Health and wellness technology has become very good at collecting information. Wearable devices can track heart rate, sleep, activity, and recovery. Apps can record workouts, monitor progress, and provide recommendations. But there’s a difference between collecting data and knowing how to use it. That gap between information and action is helping to drive agentic health AI, the next evolution of digital health.
From Health Data to Action
Most AI responds to a request. If you ask a question, it gives you an answer or recommendation. Agentic AI is designed to go further. It can work toward a goal over time and use new information to decide what to do next. It can evaluate, plan, respond, and adjust as circumstances change.
“The real potential of agentic health AI is its ability to move from insight to action, says Mark Gorelick, Ph.D., Principal Scientist, Algorithmic Health at Pear Health Labs. He adds, “It can interpret new information in the context of a person’s goal and help determine the most appropriate next step.”
The concept is still relatively new in healthcare, but the idea is straightforward. AI becomes more useful when it can translate information into meaningful action.
Personalization is Not the Same as Adaptation
The term “personalization” is now widely used in digital health. However, a personalized plan is not necessarily adaptive. Personalization establishes the starting point. Adaptation allows the plan to change as new information becomes available.
Agentic AI goes a step further by using that information to determine what should happen next.

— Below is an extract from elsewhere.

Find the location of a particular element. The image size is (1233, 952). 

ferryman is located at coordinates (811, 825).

For instance, a fitness training system might assess a person’s abilities, goals, and behavioral characteristics, then build an initial plan. As new biometric and activity data become available, the system can adjust future recommendations. The result is a plan that continues to respond to the person.
Gorelick adds, “Adaptive intelligence gives us a way to continually recalibrate guidance around the person’s current needs, instead of providing a one-time customization.”

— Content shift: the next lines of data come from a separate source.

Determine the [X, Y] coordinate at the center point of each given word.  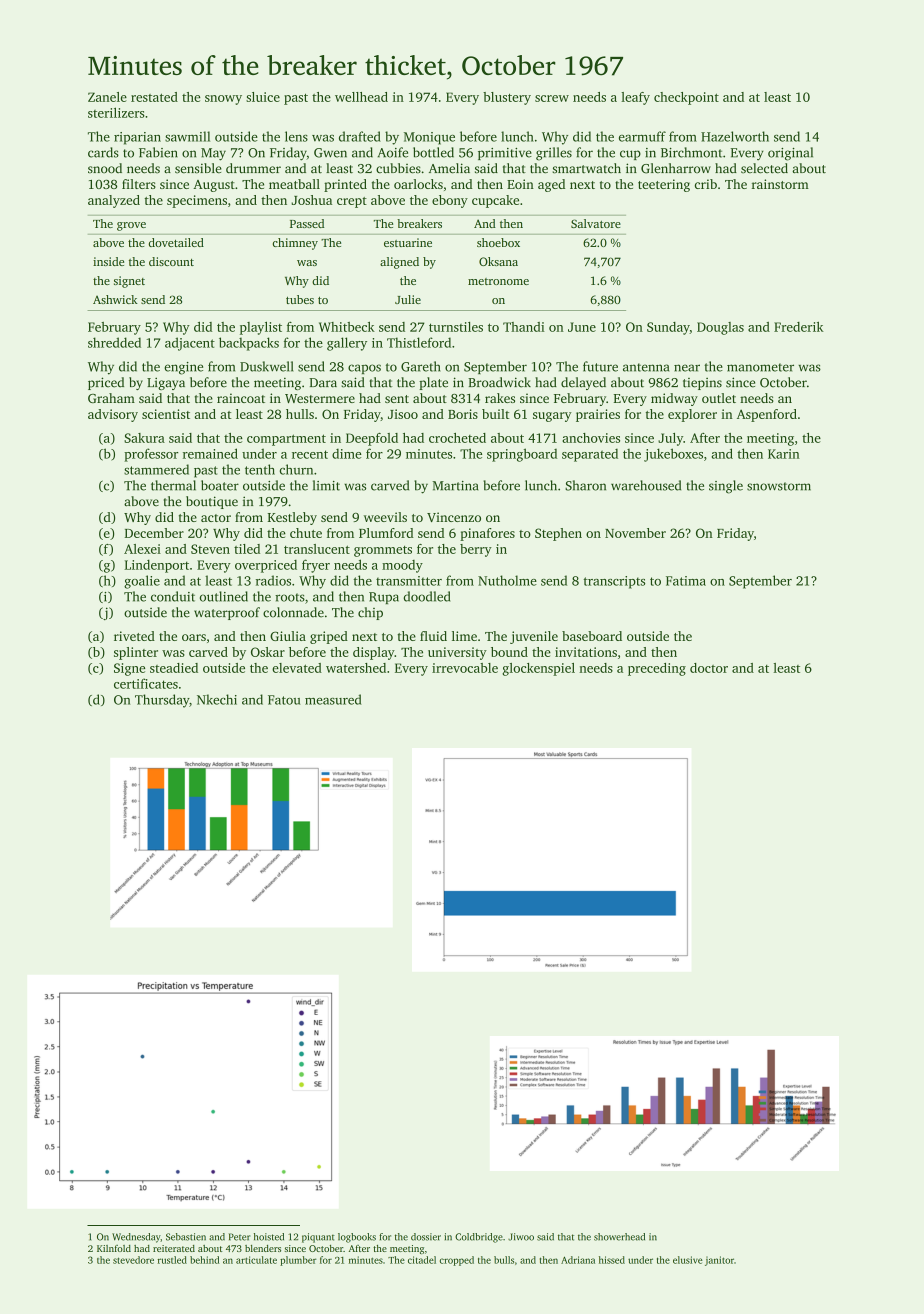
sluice [263, 97]
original [790, 154]
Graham [111, 398]
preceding [657, 669]
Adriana [578, 1260]
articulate [256, 1260]
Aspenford [767, 415]
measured [333, 699]
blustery [507, 98]
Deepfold [372, 439]
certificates [146, 683]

Health Changes. Guidance Should Too
Health rarely follows a straight line. Sleep patterns shift. Schedules get disrupted. Fitness levels may improve or decline. An illness or a missed week can make yesterday’s plan a poor fit for today.
Physical activity offers a simple example. Someone who has been exercising regularly for several weeks may be ready to do more. Another person who is coming back after an illness or time away may need to ease back in. The system should be able to distinguish between the two situations and adjust accordingly.
Why This Matters at Population Scale
For organizations responsible for the health of large populations, that capability is especially important.
- Health plans may be looking for better ways to support prevention and healthy behaviors between medical visits.
- Clinical networks may want to extend evidence-based guidance beyond the clinic.
- Pharmaceutical companies may want to offer support for healthy behaviors to use alongside treatment.
- Public-sector organizations may need scalable approaches to support physical readiness, resilience, and long-term health among geographically dispersed populations.
The challenge remains the same: How do you provide more individualized support to thousands or even millions of people without creating a separate program for each?
Agentic health AI offers a way to address that issue. It can combine personal data, scientific evidence, established protocols, and ongoing feedback to determine the most appropriate next steps for each person.
What Makes Health AI Valuable
As AI becomes more common in healthcare, the question is not whether a solution uses AI, but rather what specific role AI plays. Does it collect and summarize data? Does it provide a one-time recommendation, or can it incorporate new information, adjust its advice, and help determine the next appropriate action?
For health applications, that intelligence also needs boundaries. Scientific evidence, physiological baselines, safety guardrails, and human oversight help determine when and how AI should adjust its recommendations.
Building Intelligence Around the Individual
PEAR’s Training Intelligence® is built around this adaptive approach, using assessments, biometric inputs, scientific evidence, and health protocols to transform information into personalized daily guidance. That ability to turn changing information into relevant guidance is where the potential of agentic health AI becomes tangible.
This points to a bigger shift in digital health. The first generation of connected health technology helped people understand what happened. The next generation may be far more useful in helping people know what to do next.